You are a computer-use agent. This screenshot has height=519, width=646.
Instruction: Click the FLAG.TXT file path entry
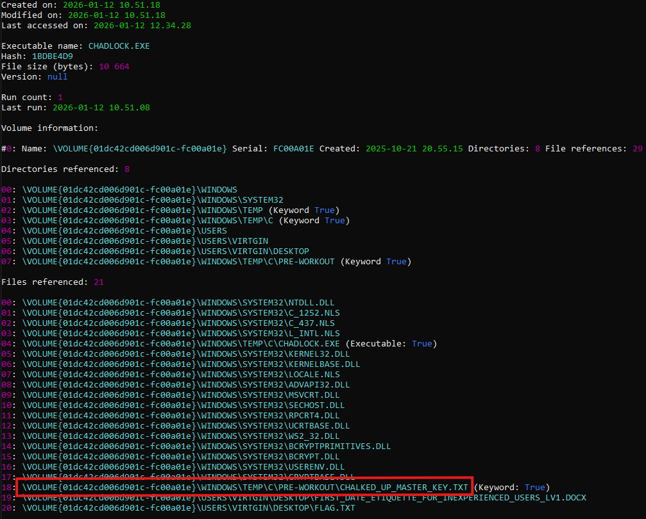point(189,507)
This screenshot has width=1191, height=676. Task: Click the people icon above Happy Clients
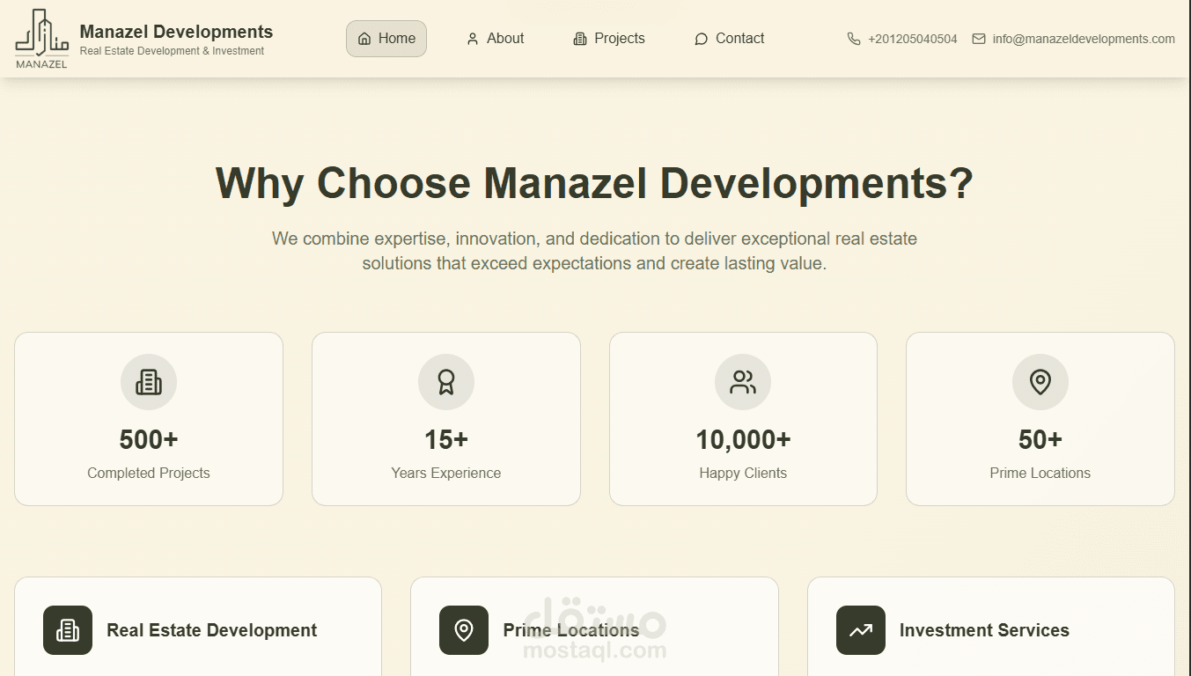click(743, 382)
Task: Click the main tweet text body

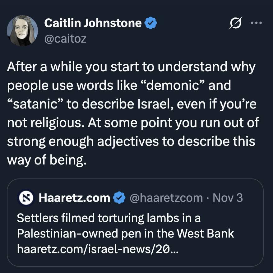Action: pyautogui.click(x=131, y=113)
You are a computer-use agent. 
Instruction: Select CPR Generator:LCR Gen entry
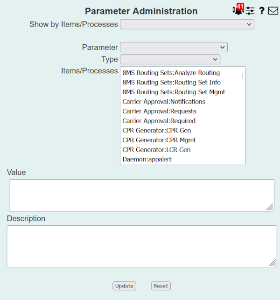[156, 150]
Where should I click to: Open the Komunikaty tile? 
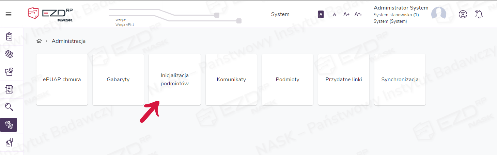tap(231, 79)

▸ REQUIREMENT: Return every line of the listing above word for word, leaving out the pictures.

▸ EXERCISE ANSWER:
You are a computer-use agent. This screenshot has height=519, width=646.
Instruction: Click the FLAG.TXT file path entry
point(189,507)
This screenshot has width=1191, height=676. Task: Click the people icon above Happy Clients
click(743, 382)
Task: Click the main tweet text body

Action: pyautogui.click(x=131, y=113)
You are a computer-use agent. 
Instruction: Select CPR Generator:LCR Gen entry
[156, 150]
Where should I click to: Open the Komunikaty tile? 
tap(231, 79)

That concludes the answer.